Re: cputime takes cstate into consideration

From: Peter Zijlstra
Date: Wed Jun 26 2019 - 12:16:29 EST


On Wed, Jun 26, 2019 at 10:54:13AM -0400, Konrad Rzeszutek Wilk wrote:
> On Wed, Jun 26, 2019 at 12:33:30PM +0200, Thomas Gleixner wrote:
> > On Wed, 26 Jun 2019, Wanpeng Li wrote:
> > > After exposing mwait/monitor into kvm guest, the guest can make
> > > physical cpu enter deeper cstate through mwait instruction, however,
> > > the top command on host still observe 100% cpu utilization since qemu
> > > process is running even though guest who has the power management
> > > capability executes mwait. Actually we can observe the physical cpu
> > > has already enter deeper cstate by powertop on host. Could we take
> > > cstate into consideration when accounting cputime etc?
> >
> > If MWAIT can be used inside the guest then the host cannot distinguish
> > between execution and stuck in mwait.
> >
> > It'd need to poll the power monitoring MSRs on every occasion where the
> > accounting happens.
> >
> > This completely falls apart when you have zero exit guest. (think
> > NOHZ_FULL).
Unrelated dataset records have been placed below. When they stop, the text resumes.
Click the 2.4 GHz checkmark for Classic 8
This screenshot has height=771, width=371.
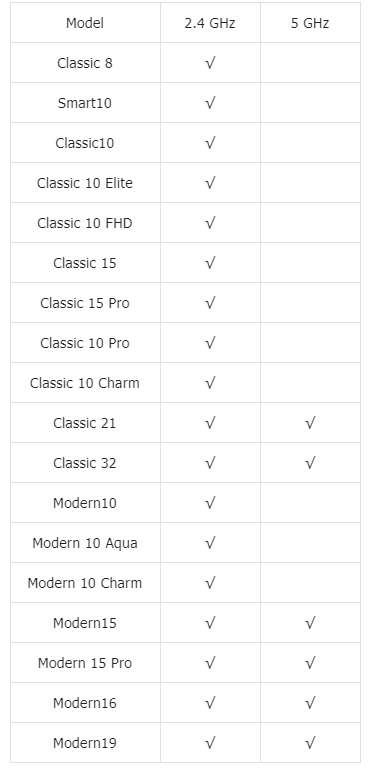coord(210,63)
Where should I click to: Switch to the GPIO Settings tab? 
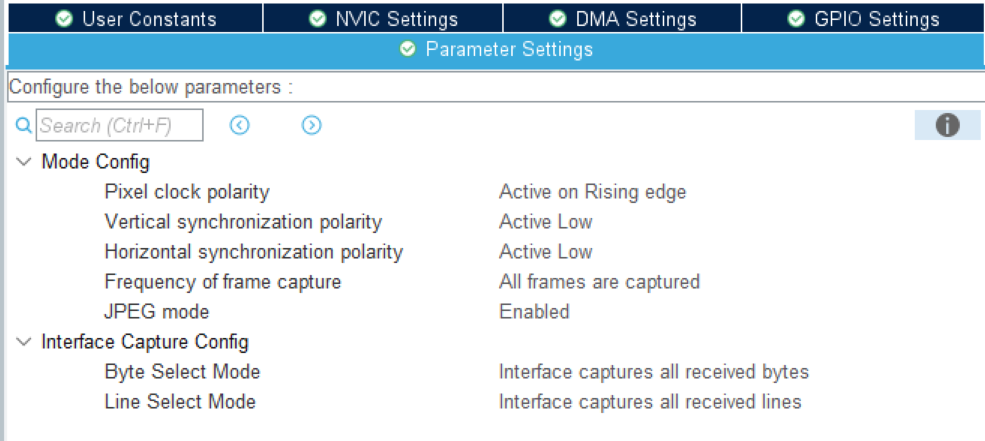863,19
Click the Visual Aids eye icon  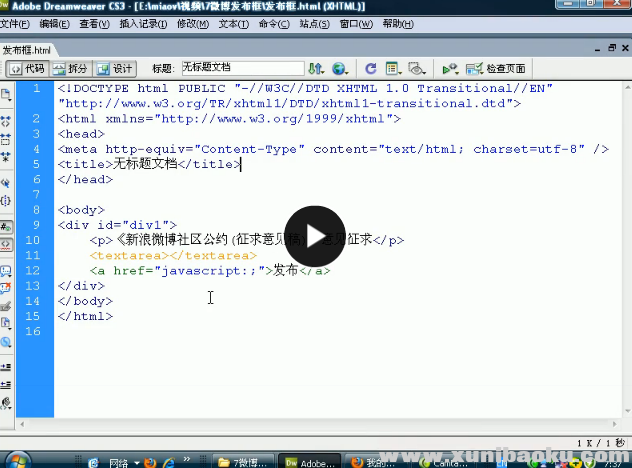click(x=417, y=69)
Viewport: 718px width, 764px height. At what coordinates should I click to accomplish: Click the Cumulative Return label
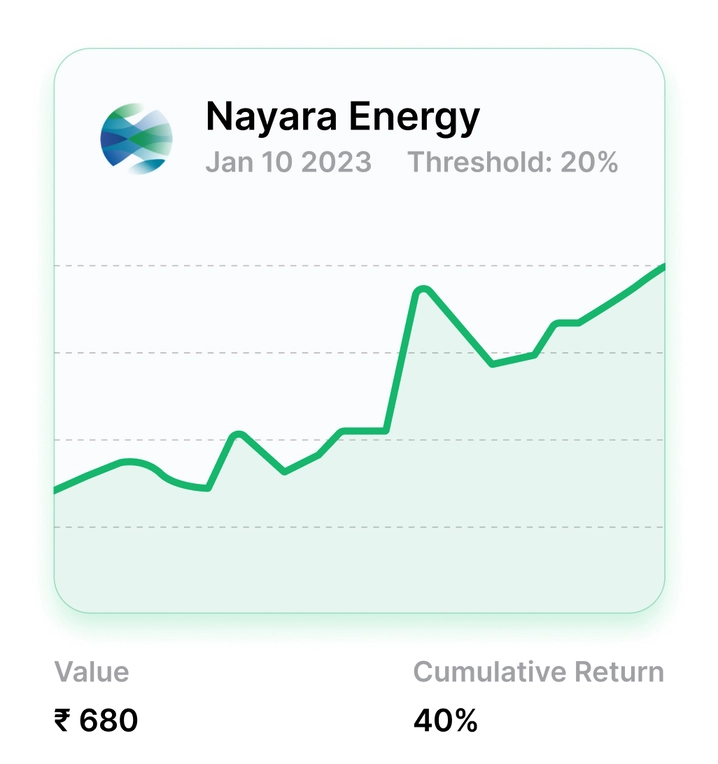[x=539, y=672]
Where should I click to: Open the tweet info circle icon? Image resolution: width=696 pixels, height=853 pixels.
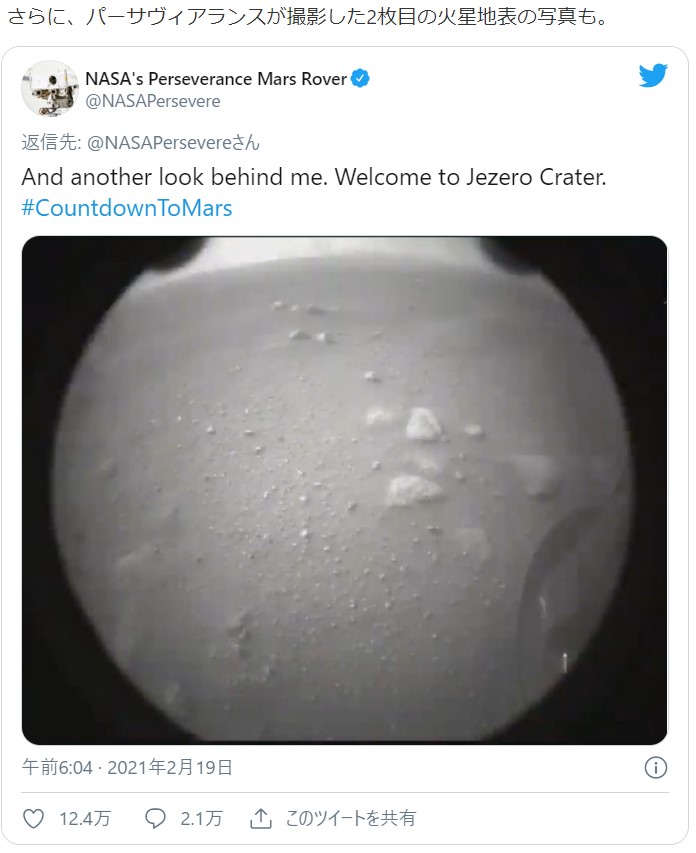[x=655, y=768]
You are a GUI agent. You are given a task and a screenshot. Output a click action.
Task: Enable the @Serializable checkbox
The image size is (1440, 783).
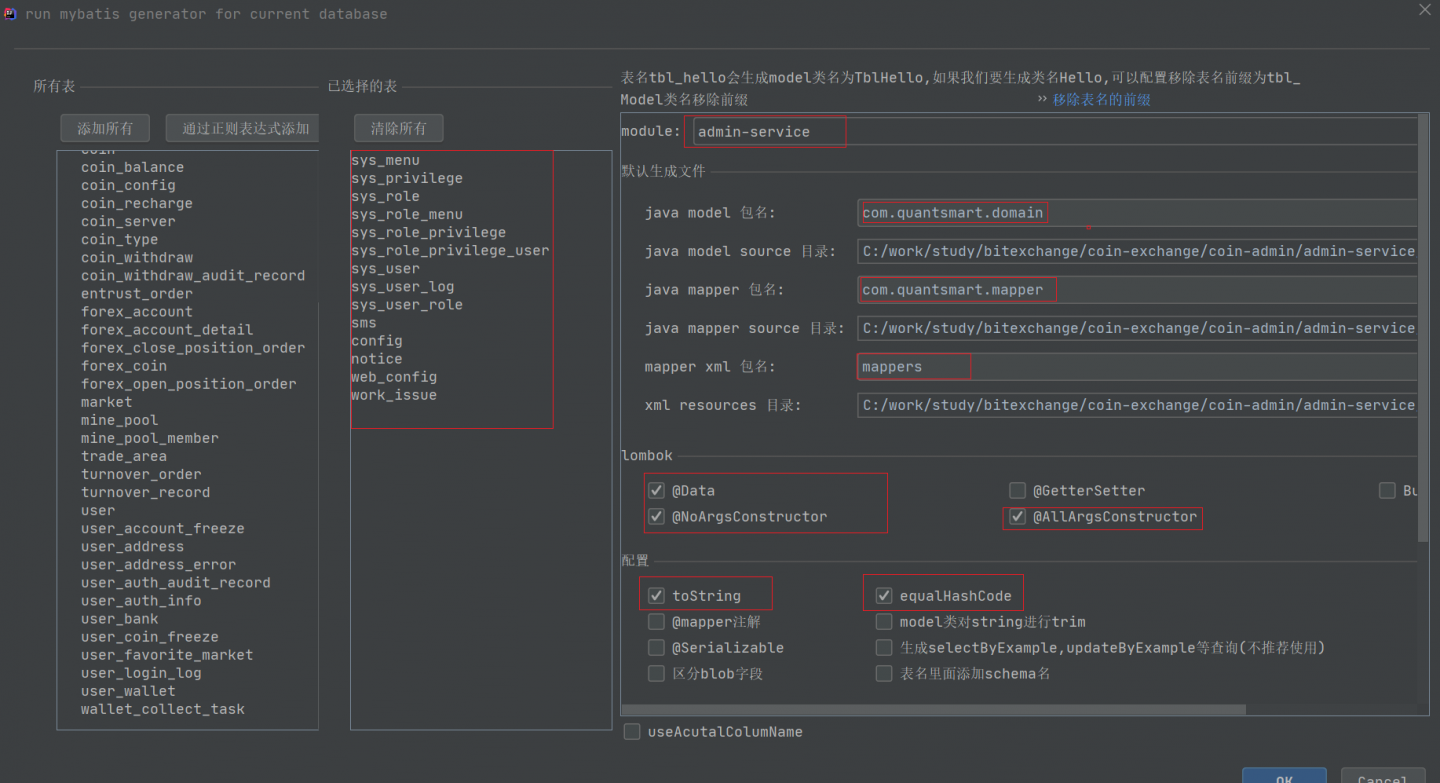click(656, 648)
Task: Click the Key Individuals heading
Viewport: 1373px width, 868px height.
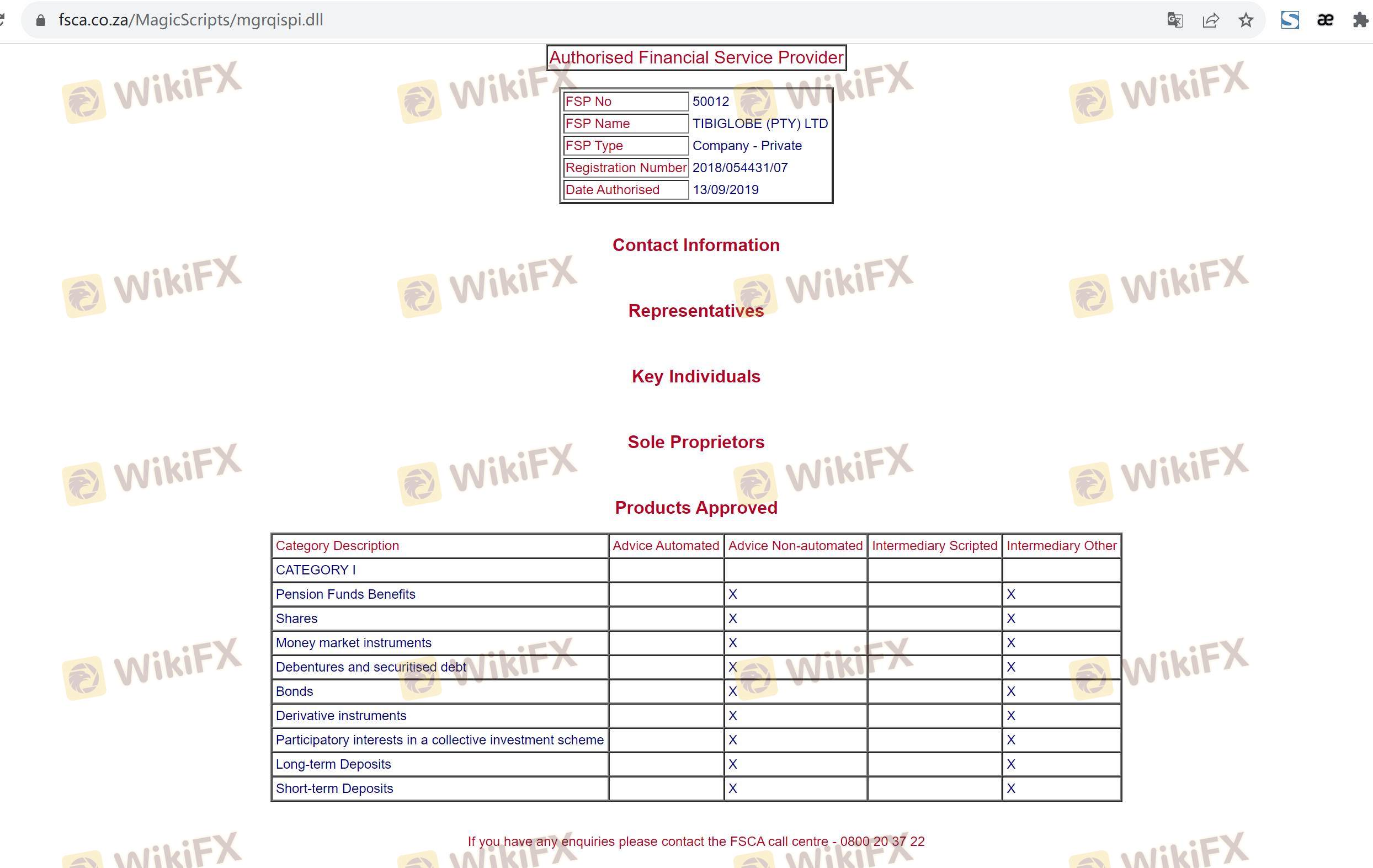Action: 696,376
Then you'd have to bring the guest out with an IPI to access
> > the per CPU MSRs.
> >
> > I assume a lot of people will be happy about all that :)
>
> There were some ideas that Ankur (CC-ed) mentioned to me of using the perf
> counters (in the host) to sample the guest and construct a better
> accounting idea of what the guest does. That way the dashboard
> from the host would not show 100% CPU utilization.

But then you generate extra noise and vmexits on those cpus, just to get
this accounting sorted, which sounds like a bad trade.